== Fragment dokumentu ==

Rynek nieruchomości w Wielkiej Brytanii przeżywa odrodzenie po kilku miesiącach niemal całkowitego zastoju. Średnia cena wystawianej oferty od 7 czerwca do 11 lipca podskoczyła w porównaniu z marcem o 2,4 proc. do ponad 320 tys. funtów – wynika z danych Rightmove, największego brytyjskiego portalu nieruchomości notowanego na londyńskiej giełdzie. W ujęciu rocznym, kwota ta wzrosła o 3,7 proc., najwyżej od grudnia 2016 r. Co warto zaznaczyć, średnia z marca była dotychczas pod tym względem rekordowa. Oprócz ceny nieruchomości, zapytania od klientów dotyczące poszczególnych ofert zwiększyły się od początku lipca o 75 proc. w ujęciu rok do roku.

Jak czytamy w raporcie, zwiększone zainteresowanie inwestycjami związane jest m.in. ze zwolnieniem z opłaty skarbowej w przypadku zakupu nieruchomości o wartości poniżej 500 tys. funtów. Oznacza to, że klient decydujący się na nieruchomość o wartości 500 tys. funtów zaoszczędzi 15 tys. funtów. – Nieoczekiwany miniboom nabiera rozpędu w miarę otwierania gospodarek kolejnych państw. Zwykle intensywny okres wiosenny, przerwany przez pandemię, przyspiesza dzięki wakacjom od opłaty skarbowej oraz konsumentom, którzy postanowili zmienić swój styl życia po lockdownie – stwierdził Miles Shipside, analityk tynku mieszkaniowego w Rightmove. Wakacje od opłaty skarbowej potrwają do końca marca 2021 r.

===
== Dostarczony materiał ==

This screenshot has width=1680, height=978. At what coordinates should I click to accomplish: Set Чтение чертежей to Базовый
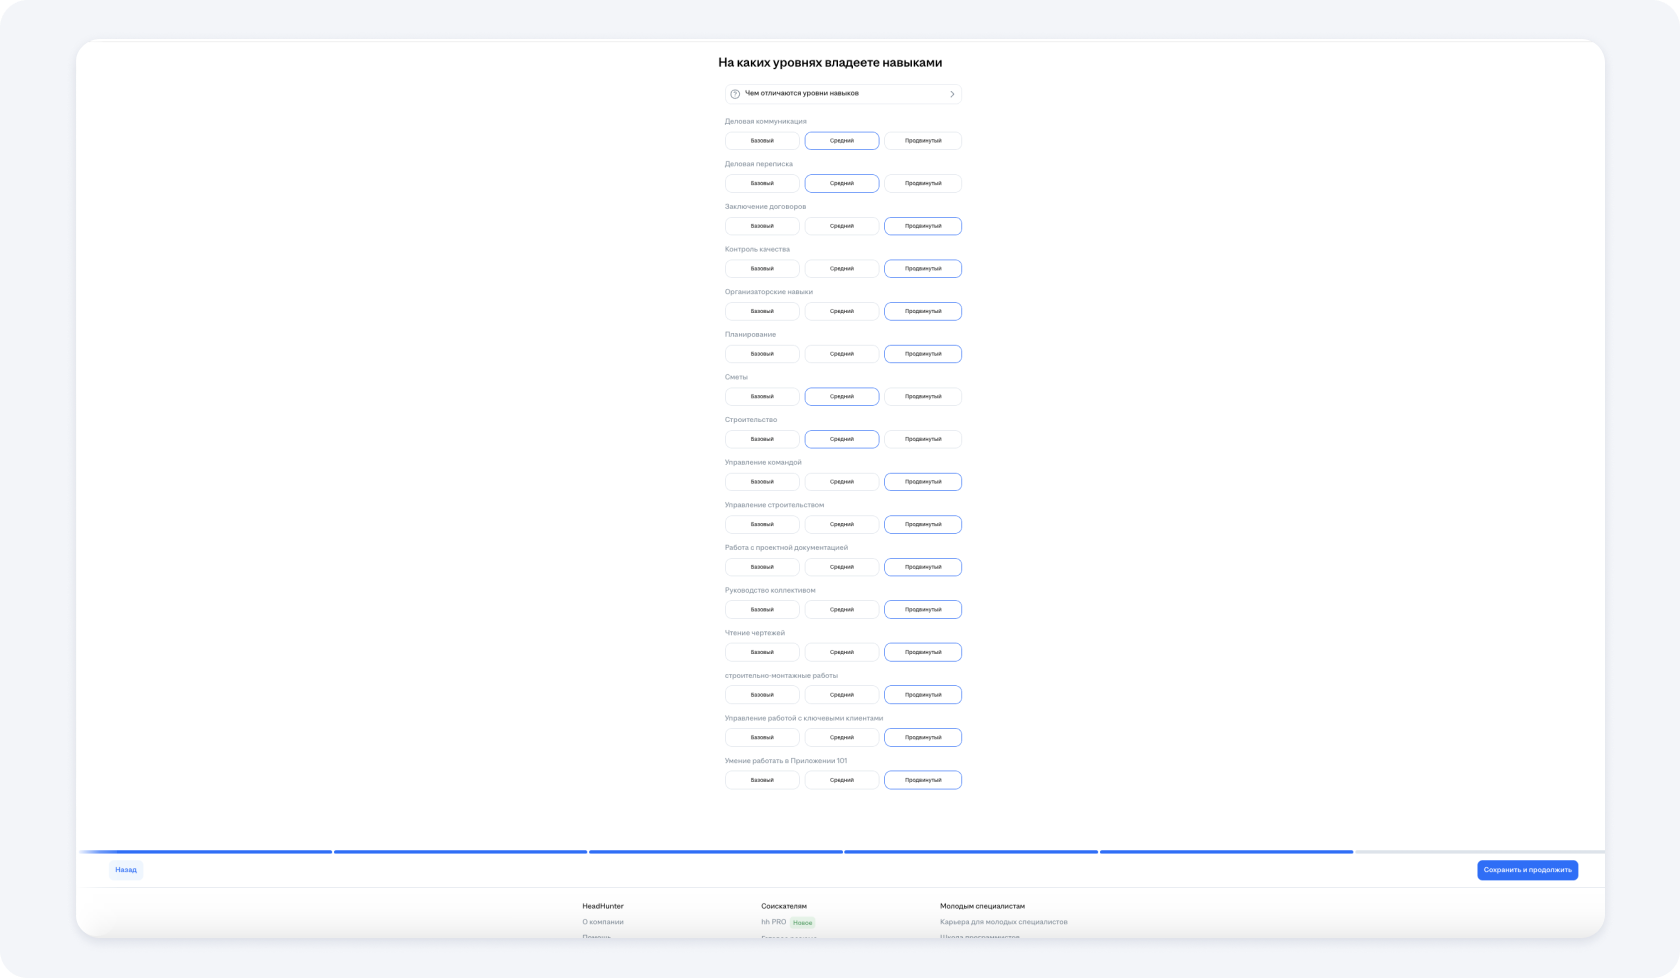762,652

===

**Pytania do materiału**:
• A. Do kiedy potrwają wakacje od opłaty skarbowej według tekstu o brytyjskim rynku nieruchomości?
• B. Kontynuuj tekst o brytyjskim rynku nieruchomości od miejsca, w którym się kończy.
Wiersze pochodzą z innego źródła niż tekst o brytyjskim rynku nieruchomości.

**Odpowiedzi pisemne**:
• A. Do końca marca 2021 r.

• B.
Dane zgromadzone przez Rightmove dotyczą Anglii, Szkocji oraz Walii i stoją w sprzeczności z tymi opublikowanymi na początku miesiąca przez bank Halifax, zgodnie z którymi ceny nieruchomości w Wielkiej Brytanii spadły o 0,1 proc. Jednak zdaniem Milesa Shipsidea, dane zgromadzone przez Rightmove są najnowszym wskaźnikiem aktualnych trendów, które zostaną odzwierciedlone w nadchodzących miesiącach w innych raportach. – Ceny będą dalej rosły w wyniku rosnącego, bezprecedensowego popytu. Ten został jednak sfabrykowany przez kanclerza, który wakacjami od opłaty skarbowej chce wzmocnić gospodarkę poprzez rynek nieruchomości – podsumował Marc von Grundherr, przewodniczący zarządu w Benham & Reeves.